_Exercise materials_
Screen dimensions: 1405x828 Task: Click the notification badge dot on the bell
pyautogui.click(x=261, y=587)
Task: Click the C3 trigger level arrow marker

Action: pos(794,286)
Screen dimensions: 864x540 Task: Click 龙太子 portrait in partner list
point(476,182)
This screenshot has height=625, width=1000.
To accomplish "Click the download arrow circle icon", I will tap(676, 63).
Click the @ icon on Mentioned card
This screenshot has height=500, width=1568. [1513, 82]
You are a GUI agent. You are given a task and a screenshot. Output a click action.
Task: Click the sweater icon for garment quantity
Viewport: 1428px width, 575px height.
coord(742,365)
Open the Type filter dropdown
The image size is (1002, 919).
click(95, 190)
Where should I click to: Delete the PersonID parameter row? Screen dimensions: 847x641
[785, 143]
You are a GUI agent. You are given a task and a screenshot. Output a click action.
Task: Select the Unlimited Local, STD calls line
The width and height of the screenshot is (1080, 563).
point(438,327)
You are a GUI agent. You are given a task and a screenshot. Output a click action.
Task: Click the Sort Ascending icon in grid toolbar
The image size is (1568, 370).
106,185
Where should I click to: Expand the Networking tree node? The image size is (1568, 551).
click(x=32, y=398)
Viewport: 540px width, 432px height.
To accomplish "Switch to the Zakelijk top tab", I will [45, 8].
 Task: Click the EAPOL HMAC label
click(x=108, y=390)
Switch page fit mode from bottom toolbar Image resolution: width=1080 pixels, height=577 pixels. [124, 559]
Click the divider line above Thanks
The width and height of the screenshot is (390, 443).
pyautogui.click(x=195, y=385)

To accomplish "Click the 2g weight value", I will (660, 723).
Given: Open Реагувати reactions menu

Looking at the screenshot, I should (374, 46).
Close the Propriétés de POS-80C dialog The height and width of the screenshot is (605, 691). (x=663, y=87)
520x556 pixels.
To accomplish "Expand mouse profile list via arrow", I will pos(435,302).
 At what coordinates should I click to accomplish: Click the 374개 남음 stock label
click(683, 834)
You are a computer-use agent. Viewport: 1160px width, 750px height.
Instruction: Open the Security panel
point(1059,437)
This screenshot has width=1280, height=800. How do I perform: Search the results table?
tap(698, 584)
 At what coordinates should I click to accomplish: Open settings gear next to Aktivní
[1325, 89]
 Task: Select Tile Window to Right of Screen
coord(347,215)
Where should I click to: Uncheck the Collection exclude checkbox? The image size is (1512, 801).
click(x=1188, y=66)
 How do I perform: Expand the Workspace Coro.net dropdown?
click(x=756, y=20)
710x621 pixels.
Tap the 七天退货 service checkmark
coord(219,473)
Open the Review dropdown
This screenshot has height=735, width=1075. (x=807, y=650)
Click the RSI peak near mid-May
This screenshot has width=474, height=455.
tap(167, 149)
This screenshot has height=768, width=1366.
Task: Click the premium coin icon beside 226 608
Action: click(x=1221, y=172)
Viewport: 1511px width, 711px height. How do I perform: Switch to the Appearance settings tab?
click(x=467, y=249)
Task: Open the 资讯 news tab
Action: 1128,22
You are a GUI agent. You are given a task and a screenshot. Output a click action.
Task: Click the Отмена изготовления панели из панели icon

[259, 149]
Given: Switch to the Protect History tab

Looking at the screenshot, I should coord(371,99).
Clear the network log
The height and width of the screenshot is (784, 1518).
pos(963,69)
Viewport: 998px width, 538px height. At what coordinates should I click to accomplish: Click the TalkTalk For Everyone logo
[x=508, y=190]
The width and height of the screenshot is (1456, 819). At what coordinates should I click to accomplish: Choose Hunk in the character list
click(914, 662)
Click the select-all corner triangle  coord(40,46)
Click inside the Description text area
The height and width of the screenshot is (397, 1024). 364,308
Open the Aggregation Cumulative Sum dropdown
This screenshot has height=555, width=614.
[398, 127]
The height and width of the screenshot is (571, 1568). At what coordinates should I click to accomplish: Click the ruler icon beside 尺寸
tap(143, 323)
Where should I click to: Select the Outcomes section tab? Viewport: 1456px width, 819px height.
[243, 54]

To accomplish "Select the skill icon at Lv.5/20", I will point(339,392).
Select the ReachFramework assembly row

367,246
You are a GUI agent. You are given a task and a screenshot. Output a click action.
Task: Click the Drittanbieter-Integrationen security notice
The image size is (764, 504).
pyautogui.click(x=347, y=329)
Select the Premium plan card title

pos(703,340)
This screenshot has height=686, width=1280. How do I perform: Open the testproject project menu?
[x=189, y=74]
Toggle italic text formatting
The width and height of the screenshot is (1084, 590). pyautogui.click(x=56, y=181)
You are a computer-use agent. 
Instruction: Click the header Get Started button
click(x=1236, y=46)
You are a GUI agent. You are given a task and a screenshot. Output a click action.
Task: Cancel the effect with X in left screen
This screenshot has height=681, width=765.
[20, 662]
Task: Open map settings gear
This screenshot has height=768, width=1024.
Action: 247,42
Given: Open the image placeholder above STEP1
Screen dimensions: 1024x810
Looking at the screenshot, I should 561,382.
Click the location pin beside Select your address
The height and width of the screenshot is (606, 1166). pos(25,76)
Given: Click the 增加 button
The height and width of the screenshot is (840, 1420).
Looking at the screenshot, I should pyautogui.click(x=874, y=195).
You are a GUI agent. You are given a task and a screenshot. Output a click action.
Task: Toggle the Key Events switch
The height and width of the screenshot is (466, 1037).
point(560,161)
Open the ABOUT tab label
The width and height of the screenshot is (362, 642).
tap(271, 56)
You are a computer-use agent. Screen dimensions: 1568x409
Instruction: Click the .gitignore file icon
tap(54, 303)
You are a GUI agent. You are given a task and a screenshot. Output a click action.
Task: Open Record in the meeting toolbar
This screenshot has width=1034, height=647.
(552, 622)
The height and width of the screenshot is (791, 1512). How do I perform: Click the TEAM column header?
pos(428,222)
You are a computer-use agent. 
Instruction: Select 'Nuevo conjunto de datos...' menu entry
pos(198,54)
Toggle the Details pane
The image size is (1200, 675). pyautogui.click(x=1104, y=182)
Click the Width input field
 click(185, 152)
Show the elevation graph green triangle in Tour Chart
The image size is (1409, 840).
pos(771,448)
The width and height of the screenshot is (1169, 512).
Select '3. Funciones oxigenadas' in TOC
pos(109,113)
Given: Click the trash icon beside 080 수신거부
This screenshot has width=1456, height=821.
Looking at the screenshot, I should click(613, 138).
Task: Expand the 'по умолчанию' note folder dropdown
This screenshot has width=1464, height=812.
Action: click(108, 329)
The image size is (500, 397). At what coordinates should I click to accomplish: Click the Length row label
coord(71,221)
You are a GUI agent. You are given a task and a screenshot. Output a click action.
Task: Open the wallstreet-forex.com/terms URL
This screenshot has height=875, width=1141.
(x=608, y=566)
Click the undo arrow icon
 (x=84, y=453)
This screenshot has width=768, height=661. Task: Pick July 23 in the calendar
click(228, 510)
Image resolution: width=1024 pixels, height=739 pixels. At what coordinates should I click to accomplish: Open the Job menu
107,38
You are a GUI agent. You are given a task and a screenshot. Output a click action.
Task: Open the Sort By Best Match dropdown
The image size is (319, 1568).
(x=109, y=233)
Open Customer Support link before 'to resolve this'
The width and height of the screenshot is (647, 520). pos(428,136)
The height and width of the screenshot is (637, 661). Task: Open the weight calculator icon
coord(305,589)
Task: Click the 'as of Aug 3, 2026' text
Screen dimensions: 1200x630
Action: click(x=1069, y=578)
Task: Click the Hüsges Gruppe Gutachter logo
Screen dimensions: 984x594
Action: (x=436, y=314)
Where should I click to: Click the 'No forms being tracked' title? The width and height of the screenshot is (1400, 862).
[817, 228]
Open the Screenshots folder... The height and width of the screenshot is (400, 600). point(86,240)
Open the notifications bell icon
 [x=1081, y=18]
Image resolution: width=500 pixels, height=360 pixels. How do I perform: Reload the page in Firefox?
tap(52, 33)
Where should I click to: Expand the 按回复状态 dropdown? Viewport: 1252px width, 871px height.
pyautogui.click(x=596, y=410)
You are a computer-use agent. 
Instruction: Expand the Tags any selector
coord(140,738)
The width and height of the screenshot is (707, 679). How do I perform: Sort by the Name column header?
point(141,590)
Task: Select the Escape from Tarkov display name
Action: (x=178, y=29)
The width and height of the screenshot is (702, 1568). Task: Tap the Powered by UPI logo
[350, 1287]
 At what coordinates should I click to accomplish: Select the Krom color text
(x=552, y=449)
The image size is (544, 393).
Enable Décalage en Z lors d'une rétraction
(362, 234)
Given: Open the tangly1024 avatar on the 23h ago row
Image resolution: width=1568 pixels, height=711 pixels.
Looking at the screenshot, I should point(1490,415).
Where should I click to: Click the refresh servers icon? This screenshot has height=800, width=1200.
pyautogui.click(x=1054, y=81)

_Activity_
Search the data for "triangle". Copy each line that has it.

_Result for this task_
Click the select-all corner triangle  coord(40,46)
Show the elevation graph green triangle in Tour Chart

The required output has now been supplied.